Flynn is an actual product which, from what I can see, is also a collection of tools but these are written by the Flynn team themselves.
I'm happy to answer any other question you might have about it.
I worked on it for a few weeks while contracting at Cisco. At the time it was a set of tools for deploying a Mesos + Marathon cluster, and K8s was being looked at as a sub-in replacement for Marathon. I think that's now been done + much more.
There wasn't any particular magic in it, more that it was a neat package of terraform+ansible tooling for getting mesos and the surrounding ecosystem going. This was about a year ago, so things may have changed since then. I do like the idea of not inventing your own paas, but rather having a consistent framework for deploying whatever kind of paas you need on whatever cloud is available.
> having a consistent framework for deploying whatever kind of PaaS you need on whatever cloud is available
Indeed that is a great plus, no need to understand all the intricacies of each Cloud platform.
What's your thought comparing it to Heroku or Flynn from the perspective of the (user-)developer? It seems getting little traction on fora like HN or Cloud conferences. Why would that be?

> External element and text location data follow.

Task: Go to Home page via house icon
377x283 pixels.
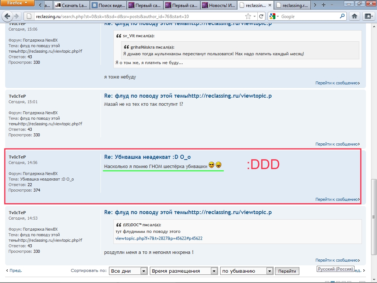Action: click(x=355, y=16)
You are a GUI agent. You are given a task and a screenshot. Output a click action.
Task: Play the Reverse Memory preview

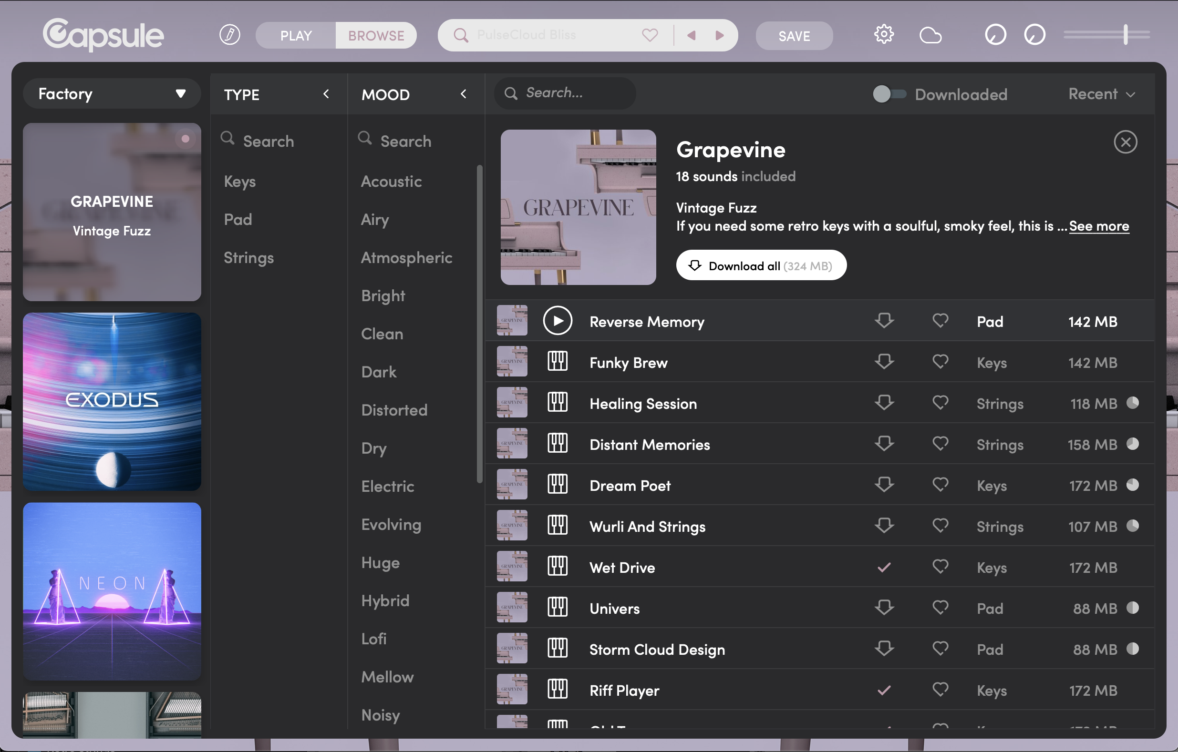(557, 321)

> Is it possible to store objects in something similar to S3 (for example using Minio)?
Flynn has a built-in blobstore for storing files and supports multiple storage backends: PostgreSQL Large Objects (default), Amazon S3, Google Cloud Storage and Azure Storage (to be released into stable next week), see https://flynn.io/docs/production#blobstore-backend.
The documentation about the blobstore says PostgreSQL should be used only for small deployments. What if you deploy Flynn to DigitalOcean, which has no S3-equivalent?

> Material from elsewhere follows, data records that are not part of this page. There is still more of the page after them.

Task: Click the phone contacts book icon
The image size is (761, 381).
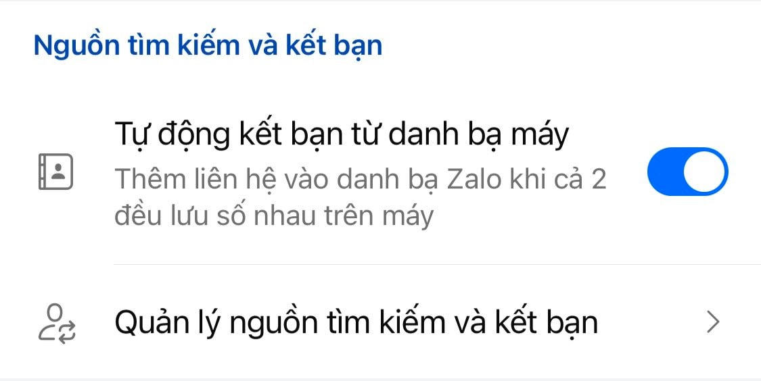Action: (55, 172)
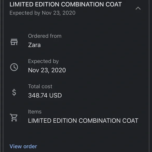Viewport: 152px width, 152px height.
Task: Click the LIMITED EDITION COMBINATION COAT header title
Action: (x=66, y=4)
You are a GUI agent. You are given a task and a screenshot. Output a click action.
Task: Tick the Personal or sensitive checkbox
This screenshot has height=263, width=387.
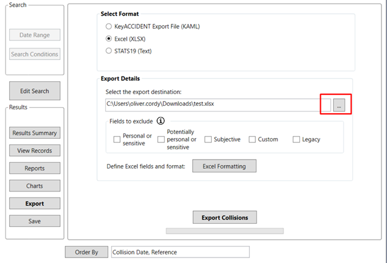click(x=117, y=139)
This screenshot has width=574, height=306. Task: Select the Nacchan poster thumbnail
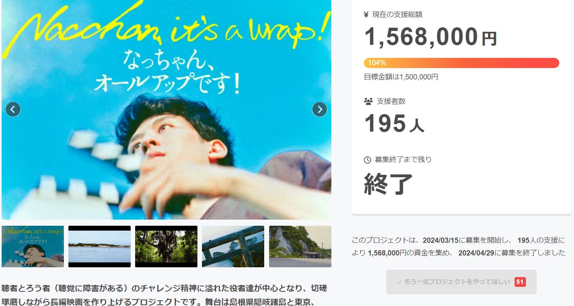tap(33, 247)
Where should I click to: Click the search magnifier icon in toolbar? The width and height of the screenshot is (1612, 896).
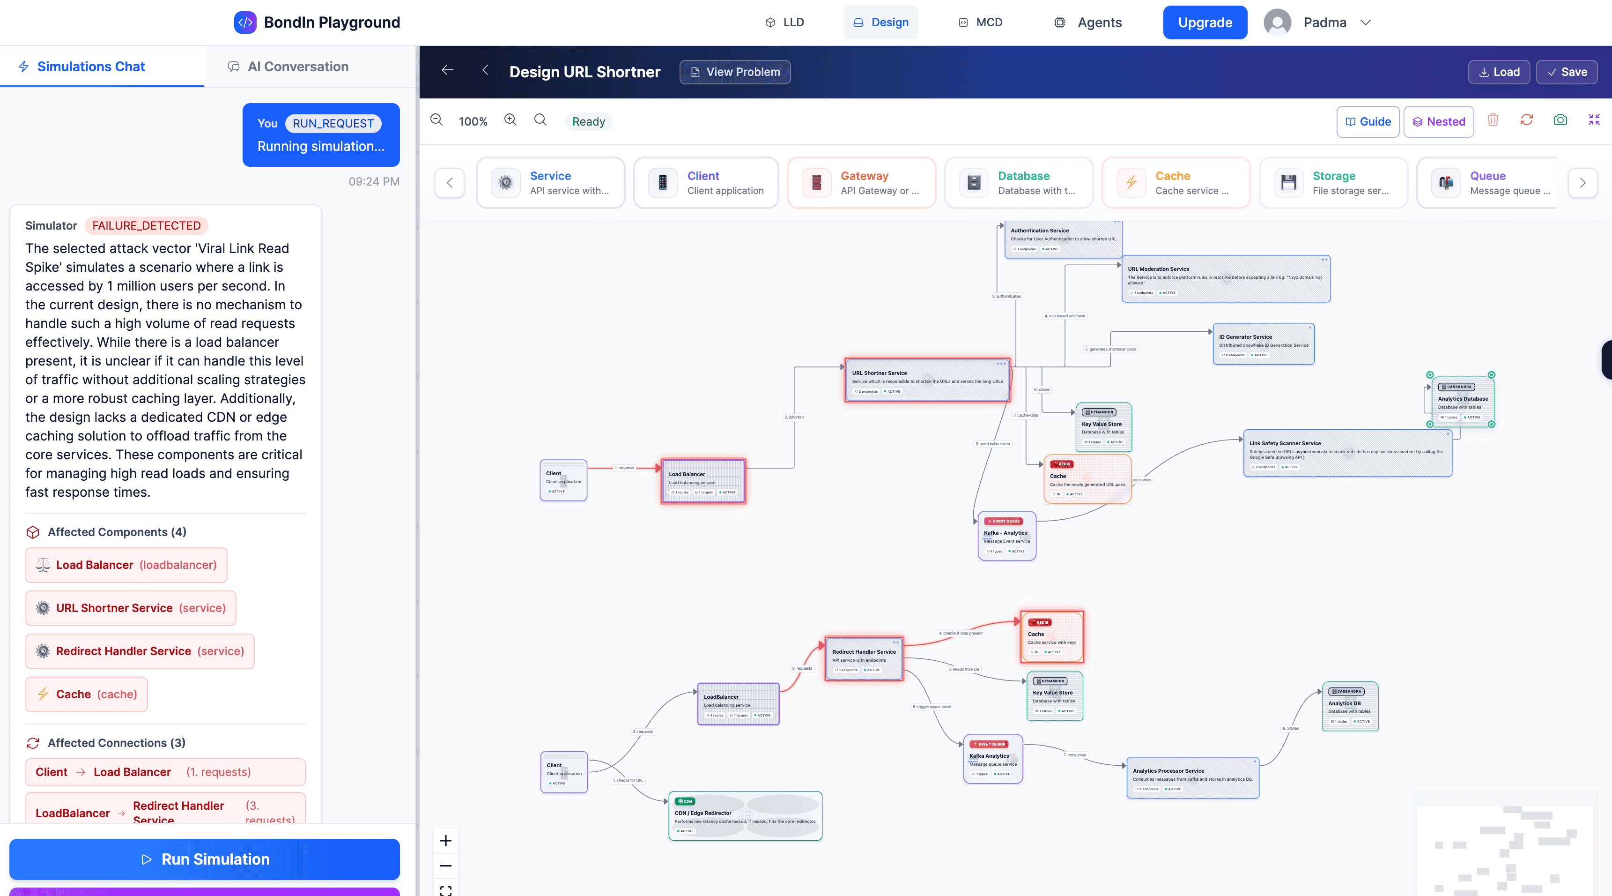pos(540,120)

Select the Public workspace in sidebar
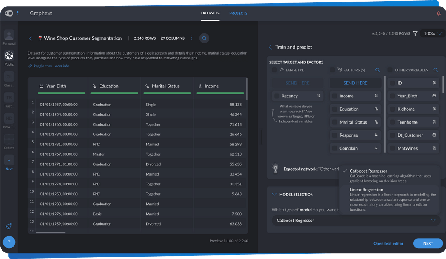point(9,56)
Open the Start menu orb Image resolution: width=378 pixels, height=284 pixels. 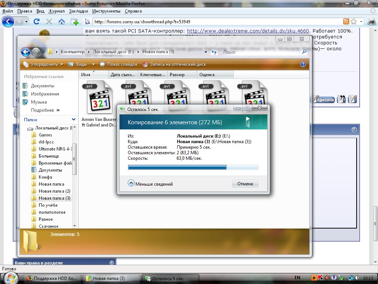[10, 278]
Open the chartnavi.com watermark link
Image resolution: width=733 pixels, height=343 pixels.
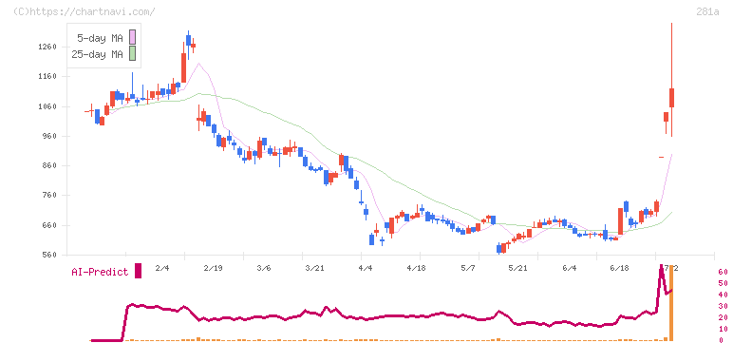(x=85, y=11)
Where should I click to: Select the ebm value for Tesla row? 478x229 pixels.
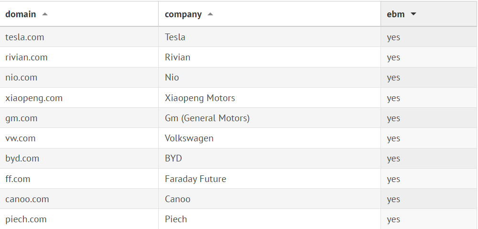click(x=393, y=37)
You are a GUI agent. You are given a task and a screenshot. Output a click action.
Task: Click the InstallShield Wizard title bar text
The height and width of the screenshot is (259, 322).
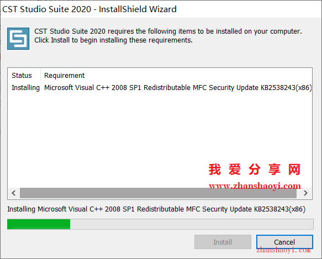(x=89, y=9)
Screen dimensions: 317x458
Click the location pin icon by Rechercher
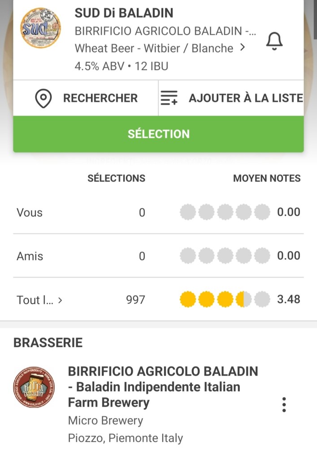[x=43, y=98]
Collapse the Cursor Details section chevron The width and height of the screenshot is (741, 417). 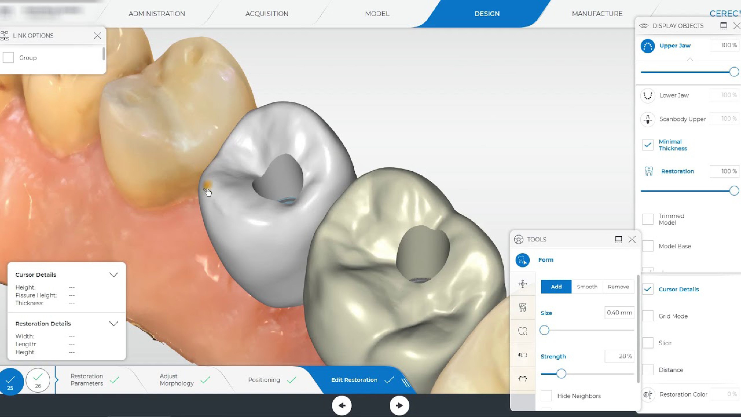point(114,275)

They announced during their 1.0 release that Flynn is now production ready but I have to disagree at this time. I do honestly love the idea of running my own Heroku but it's just not stable enough and doesn't recover well if a node goes offline without manual intervention using the flynn-host fix command (and sometimes that command just chokes up completely).
Next time it happens (when, not if, at this rate) I'll try to set aside some time to gather up the logs to help debug the problem but I'm using Flynn to avoid the sysadmin side of things and just build my product. In my opinion Flynn is tinker-ready, not production-ready. It's infuriating that it has these random problems because like I say I really _really_ love the product and desperately want to be able to use it reliably.